As the FCC clearly stated in the portion of the Triennial Review Order quoted above, it doesn't require unbundling of packet switches in order to encourage ILECs to replace legacy technology with new technology and for CLECs to enter the market using new technology. Verizon was acting to achieve that goal by replacing its old-technology circuit switches with new-technology packet switches. On September 16, one day after the temporary restraining order was entered, Verizon formally notified us that it was unable to comply with the terms of the temporary restraining order and was therefore postponing, for at least six months, its plans to migrate from circuit switches to packet switches. The technical and legal difficulties inherent in complying with an order affecting packet switches are essentially identical to those that would be encountered by Verizon or any other ILEC in connection with upgrading any other part of the legacy phone system. In other words, by entering the temporary restraining order we have effectively put a stop to deployment of new telephone technology by California ILECs until they can be certain that they do not have to unbundle that new technology, whether it is packet switches, dark fiber or any other new technology.
The irony of this situation should not be lost on anyone. California is the world leader in the development and manufacturing of new communications technology. While our dynamic innovators in Silicon Valley and elsewhere are creating the means to revolutionize telephony, this Commission is halting the dissemination of the very same technology. Ignoring clear legal precedent while doing so, this Commission is apparently acting out of a mistaken belief that it is somehow pro-consumer to hold back progress.
Technological progress and the deployment of advanced telecommunications services have now been halted by the Commission's action. This not only harms the customers who would have been served by Verizon's new switches, but also will have a general chilling effect on investment by other carriers and technology developers.
To summarize, AT&T has not shown any of the elements required to justify a temporary restraining order. It is not likely to succeed on the merits. Its customers will continue to receive service without interruption, and the resale of basic services is an almost perfect substitute for UNE-P. Verizon has been severely harmed, as has the public interest. At bottom, this case is solely about how much money AT&T has to pay Verizon for handling its traffic - the kind of matter
this Commission considers every day without resorting to the issuance of a temporary restraining order.
/s/ SUSAN P. KENNEDY
Susan P. Kennedy
September 23, 2004
San Francisco, California
27 First Report and Order, Implementation of the Local Competition Provisions in the Telecommunications Act or 1996, CC Docket No. 96-98, released August 8, 1996, at ¶ 407 ("Local Competition Order").
28 Id. at ¶ 427.
29 Id. at ¶ 427.
30 Third Report and Order and Fourth Further Notice of Proposed Rulemaking, Implementation of the Local Competition Provisions in the Telecommunications Act or 1996, CC Docket No. 96-98, released November 5, 1999, at ¶ 306, 313 ("UNE Remand Order").

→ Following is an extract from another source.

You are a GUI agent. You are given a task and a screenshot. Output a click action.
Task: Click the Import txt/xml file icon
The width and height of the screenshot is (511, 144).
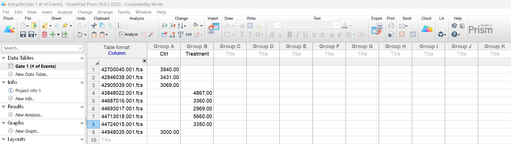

The sole exception to the no-unbundling rule related only to the unbundling of Digital Subscriber Line Access Multiplexers ("DSLAMs") at remote terminals, which is not at issue here. And the Triennial Review Order eliminated even this limited exception.
31 Id. at ¶ 316 (emphasis added).
32 Report and Order on Remand and Further Notice of Proposed Rulemaking, Review of the Section 251 Unbundling Obligations of Incumbent Local Exchange Carriers, 18 FCC Rcd 16978, ¶ 290, released August 21, 2003 ("Triennial Review Order"); see also id. ¶ 541 ("In order to ensure that both incumbent LECs and competitive LECs retain sufficient incentives to invest in and deploy broadband infrastructure, such as packet switches, we find that requiring no unbundling best serves our statutorily-required goal.").
33 Triennial Review Order ¶ 446, n. 1365 (emphasis added).